As India crossed the 900,000 mark for Covid-19 cases, the health ministry said that the rate of growth in daily cases had declined to 3.24 per cent in July from over 31 per cent in March, even though the country had seen more 28,000 new cases daily for the last three days.
With various states and cities reimposing lockdown as Covid-19 cases surge, the health ministry said this was just an expansion of containment areas and should not be linked to lockdowns or unlocks.
“All containment areas have to follow a strict perimeter control or the cases will rise. Whenever there is a surge in any region then it has to follow all containment protocols,” said health ministry’s officer on special duty, Rajesh Bhushan.
Ten states account for 86 per cent of the total cases and two of these, including Maharashtra and Tamil Nadu, make up for half of the total Covid-19 cases in the country.
“It is not like Covid-19 is spreading in the same way and pace across the country. There are many big states including Bihar, Madhya Pradesh, Himachal Pradesh which are not in these top ten states,” Bhushan said.
Health ministry also said that 22 states in the country were conducting more than 140 tests per day per million population, which is the benchmark set by the World Health Organisation (WHO) for comprehensive testing. India is conducting 201 tests per day per million, according to the health ministry.
“We have advised states to ramp up testing to meet the WHO benchmark. It will help in early detection of cases and therefore provide timely treatment,” Bhushan added.
While total recovered cases are 1.8 times the active cases, 20 states and union territories have shown higher recovery rate than the national average of 63 per cent.
In terms of fatalities, a few states are witnessing higher fatality rates than the national average of 2.64 per cent including Maharashtra, Gujarat, Delhi, West Bengal and Madhya Pradesh.
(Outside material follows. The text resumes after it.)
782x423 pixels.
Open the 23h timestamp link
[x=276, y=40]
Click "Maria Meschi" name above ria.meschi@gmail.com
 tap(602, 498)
Indian Council of Medical Research (ICMR) chief, Balram Bhargava said that the human trials of the vaccine have begun at different sites each of which will carry out clinical testing of the vaccine on 1,000 volunteers. “60 per cent of vaccines supplied in the world are of Indian origin. Any vaccine candidate produced in any part of the world will have to be scaled up by India or China. We are putting in all our efforts to fast track the vaccine,” Bhargava said.